Cheap Meds From Canada, Eh?
Price controls have a price of their own.
"For the first time in HHS history, we are open to importation," Secretary of Health and Human Services (HHS) Alex Azar told reporters in July. The Trump administration hopes this policy change will lead to cheaper prescription drugs for American consumers. Alas, it's not quite that simple.
The "importation" Azar was referring to, sometimes called "reimportation" or "parallel trade," involves importing drugs to the U.S. that are already available here. That doesn't make a lot of sense until you consider that the Canadian government, a prime target market for parallel trade, negotiates prices with pharmaceutical manufacturers, while in the United States prices are set by a complex interaction between drug makers, insurance plans, and Medicare bureaucrats. The result is that a manufacturer can sell the same cholesterol medication, made in the same type of factory under nearly identical conditions, for more in the U.S. than it can in Canada. To Americans, it can appear that Canadians are better served by their health care system than we are by ours.
While the Food and Drug Administration (FDA) has historically looked the other way when patients import personal amounts of noncontrolled substances, importing any drug from another country's domestic market in wholesale quantities is currently unlawful. The HHS and the FDA argued for years that parallel trade would expose American consumers to counterfeiting and contamination. Drugmakers have made the same argument, though they also have other considerations.
Canadian drug price controls exist because the U.S. doesn't have them. The same could be said for price controls throughout the Organisation for Economic Co-operation and Development (OECD), which are even more stringent than Canada's. Americans indirectly pick up the slack. In 2018, we imported 18.2 percent of prescription drugs globally, more than twice as much as the next largest importer. We also paid the highest prices and spent the most tax dollars on research and development. Put another way, countries with socialized medicine aren't driving or paying for innovation; we are.
American consumers can't do anything about free-riders in the OECD, which is probably why so many seem eager to join them. But even though HHS has supposedly come around to the idea, Canadians know that their discount depends on us paying full freight. STAT News reported in July that "Canadian organizations representing hospitals, pharmacies, distributors, physicians, and patients" have asked the Canadian government to block parallel trade to the U.S. if it threatens the country's domestic drug supply.
If the Canadian government or provincial governments can't or won't block exports to the U.S., Reason contributing editor and Hoover Institution economist David Henderson has suggested that parallel trade might lead to drug shortages in Canada, which could lead Canadians to revolt against the very price controls that make their market appealing to American consumers. Pharmaceutical companies could also negotiate with the Canadian government to prohibit them from exporting drugs to the United States, or they could renegotiate price caps with Canada and other OECD members to make prices higher in those countries.

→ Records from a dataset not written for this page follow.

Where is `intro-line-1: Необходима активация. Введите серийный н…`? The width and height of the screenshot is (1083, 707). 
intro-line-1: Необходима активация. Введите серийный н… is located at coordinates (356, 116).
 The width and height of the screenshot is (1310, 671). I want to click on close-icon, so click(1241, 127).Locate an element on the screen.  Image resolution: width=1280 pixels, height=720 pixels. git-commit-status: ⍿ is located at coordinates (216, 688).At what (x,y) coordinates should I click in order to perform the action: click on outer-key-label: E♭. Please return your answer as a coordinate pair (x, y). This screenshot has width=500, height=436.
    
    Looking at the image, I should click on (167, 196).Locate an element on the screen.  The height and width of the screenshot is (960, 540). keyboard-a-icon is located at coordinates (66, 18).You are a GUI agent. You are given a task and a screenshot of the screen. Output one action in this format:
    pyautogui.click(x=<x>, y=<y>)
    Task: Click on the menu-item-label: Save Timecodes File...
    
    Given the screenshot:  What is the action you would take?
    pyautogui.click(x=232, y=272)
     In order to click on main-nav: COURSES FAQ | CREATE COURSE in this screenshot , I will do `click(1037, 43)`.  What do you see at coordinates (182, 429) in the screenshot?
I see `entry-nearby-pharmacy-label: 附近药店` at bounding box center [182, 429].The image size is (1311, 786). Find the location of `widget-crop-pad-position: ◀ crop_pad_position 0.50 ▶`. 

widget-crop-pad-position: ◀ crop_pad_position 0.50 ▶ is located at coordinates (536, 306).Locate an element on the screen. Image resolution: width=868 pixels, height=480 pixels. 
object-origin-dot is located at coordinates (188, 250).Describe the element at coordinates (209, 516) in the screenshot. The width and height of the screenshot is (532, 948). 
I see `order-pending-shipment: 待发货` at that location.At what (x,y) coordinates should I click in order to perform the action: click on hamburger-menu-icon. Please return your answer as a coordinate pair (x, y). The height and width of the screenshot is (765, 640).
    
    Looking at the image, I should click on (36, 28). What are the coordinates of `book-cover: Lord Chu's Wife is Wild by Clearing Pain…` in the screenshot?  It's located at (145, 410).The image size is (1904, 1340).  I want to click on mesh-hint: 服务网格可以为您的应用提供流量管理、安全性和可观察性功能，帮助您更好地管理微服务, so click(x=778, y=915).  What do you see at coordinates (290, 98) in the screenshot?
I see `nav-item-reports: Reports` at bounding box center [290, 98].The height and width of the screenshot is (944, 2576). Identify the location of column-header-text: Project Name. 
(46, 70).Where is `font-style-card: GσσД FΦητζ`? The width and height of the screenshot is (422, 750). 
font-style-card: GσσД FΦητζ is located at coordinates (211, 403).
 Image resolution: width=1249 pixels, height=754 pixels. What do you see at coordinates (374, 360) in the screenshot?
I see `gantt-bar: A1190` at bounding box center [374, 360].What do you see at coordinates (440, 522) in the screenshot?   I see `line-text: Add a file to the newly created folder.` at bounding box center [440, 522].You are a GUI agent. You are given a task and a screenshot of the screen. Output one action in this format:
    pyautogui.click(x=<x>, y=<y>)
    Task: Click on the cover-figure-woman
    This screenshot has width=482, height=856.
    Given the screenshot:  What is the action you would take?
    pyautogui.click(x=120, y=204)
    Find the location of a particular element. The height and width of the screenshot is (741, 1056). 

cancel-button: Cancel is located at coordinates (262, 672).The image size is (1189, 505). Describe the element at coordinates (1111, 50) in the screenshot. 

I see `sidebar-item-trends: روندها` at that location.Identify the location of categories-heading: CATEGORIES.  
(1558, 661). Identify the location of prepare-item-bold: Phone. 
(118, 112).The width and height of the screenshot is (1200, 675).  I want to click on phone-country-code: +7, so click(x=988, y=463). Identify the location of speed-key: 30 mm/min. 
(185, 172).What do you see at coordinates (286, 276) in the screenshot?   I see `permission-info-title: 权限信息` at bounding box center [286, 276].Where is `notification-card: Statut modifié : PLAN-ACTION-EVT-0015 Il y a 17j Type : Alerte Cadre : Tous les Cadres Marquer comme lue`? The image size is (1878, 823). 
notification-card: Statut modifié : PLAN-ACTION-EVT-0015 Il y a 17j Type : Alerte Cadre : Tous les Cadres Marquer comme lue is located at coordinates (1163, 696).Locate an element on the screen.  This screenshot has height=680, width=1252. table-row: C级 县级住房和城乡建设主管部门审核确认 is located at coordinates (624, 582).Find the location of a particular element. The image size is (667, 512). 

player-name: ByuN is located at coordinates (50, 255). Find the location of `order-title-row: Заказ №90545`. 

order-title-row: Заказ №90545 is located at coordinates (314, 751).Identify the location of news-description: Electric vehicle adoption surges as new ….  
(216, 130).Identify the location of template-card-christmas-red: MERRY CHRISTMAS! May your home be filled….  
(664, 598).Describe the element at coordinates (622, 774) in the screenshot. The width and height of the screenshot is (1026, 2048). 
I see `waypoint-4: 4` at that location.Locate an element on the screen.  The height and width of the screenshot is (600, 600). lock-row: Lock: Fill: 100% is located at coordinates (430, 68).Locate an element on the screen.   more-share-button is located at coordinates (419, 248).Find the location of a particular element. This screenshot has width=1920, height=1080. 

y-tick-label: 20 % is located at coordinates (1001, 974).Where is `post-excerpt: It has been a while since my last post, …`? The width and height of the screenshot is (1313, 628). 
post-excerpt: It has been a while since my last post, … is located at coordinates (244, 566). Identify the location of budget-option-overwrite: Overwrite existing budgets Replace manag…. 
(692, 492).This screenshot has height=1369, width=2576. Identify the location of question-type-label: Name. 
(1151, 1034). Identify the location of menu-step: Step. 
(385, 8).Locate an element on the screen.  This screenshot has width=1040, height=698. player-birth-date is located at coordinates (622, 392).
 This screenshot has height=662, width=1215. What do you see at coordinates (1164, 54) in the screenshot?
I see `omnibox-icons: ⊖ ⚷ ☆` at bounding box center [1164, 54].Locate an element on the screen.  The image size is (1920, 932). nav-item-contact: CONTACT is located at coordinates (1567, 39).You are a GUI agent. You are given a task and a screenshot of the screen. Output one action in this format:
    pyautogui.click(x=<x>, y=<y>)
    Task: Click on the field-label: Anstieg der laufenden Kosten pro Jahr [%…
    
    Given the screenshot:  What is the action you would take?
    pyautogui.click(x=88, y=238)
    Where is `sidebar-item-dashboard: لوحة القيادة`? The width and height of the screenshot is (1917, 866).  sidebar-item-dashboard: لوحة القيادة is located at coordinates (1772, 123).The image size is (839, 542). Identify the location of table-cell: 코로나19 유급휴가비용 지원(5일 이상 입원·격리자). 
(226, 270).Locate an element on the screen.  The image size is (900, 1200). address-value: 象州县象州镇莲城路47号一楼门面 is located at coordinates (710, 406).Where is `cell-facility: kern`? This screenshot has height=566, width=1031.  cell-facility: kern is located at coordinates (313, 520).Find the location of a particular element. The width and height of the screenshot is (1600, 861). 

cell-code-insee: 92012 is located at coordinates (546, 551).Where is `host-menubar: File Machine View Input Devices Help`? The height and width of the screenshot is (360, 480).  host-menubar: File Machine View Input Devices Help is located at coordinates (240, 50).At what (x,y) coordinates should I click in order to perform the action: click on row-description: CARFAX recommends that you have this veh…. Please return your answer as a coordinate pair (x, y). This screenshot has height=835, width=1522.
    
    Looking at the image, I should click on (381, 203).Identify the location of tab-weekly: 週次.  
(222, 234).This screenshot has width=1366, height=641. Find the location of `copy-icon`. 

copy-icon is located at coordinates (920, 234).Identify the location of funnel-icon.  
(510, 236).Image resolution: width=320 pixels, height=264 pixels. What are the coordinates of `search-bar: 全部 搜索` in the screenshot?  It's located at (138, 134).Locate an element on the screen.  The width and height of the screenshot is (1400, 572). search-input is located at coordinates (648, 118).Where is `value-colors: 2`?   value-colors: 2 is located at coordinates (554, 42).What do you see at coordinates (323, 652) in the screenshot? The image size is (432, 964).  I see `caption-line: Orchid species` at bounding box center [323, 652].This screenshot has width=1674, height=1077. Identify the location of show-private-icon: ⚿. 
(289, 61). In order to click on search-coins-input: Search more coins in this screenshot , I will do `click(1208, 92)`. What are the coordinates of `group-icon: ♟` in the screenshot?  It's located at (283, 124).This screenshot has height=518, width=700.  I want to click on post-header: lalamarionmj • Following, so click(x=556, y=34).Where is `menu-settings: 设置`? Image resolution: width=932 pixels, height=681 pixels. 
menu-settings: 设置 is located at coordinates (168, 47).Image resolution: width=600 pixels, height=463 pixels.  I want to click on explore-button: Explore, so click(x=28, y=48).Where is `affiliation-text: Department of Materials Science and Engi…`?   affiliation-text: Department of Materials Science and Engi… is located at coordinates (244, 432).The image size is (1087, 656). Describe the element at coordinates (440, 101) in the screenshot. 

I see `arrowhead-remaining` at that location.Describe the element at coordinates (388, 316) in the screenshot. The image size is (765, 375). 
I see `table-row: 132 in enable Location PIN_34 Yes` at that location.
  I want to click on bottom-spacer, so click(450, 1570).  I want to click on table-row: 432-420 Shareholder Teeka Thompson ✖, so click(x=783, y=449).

Regardless of how the drug industry might respond to parallel trade, it's practically impossible for Canada, a country of 37 million people, to extend its government-subsidized drug prices to 329 million Americans. Canada will block exports before they pay more for their own drugs. If they do nothing, they'll face shortages.
Parallel trade is likely to remain in the realm of speculative economics for the foreseeable future. For a given state to receive HHS approval for wholesale drug importation, it must design import protocols that comply with the Drug Supply Chain Security Act. That means states will not only need to monitor their own domestic importers and distributors but also manufacturers and exporters in Canada. Meanwhile, HHS is unlikely to approve any state scheme that costs more to run than it saves in drug costs.
Buying cheap Canadian meds might look like a quick solution to a pressing problem, but it's harder to do than the Trump administration has let on.
Were we to bring Canadian-style price controls to the U.S.—another populist proposition—we could expect drugmakers to reinvest accordingly. They might spend less money researching long-shot cures and more on fighting generic drugmakers in court. The only thing we know for certain is that price controls have a price of their own. Americans should think twice before they ask to pay it.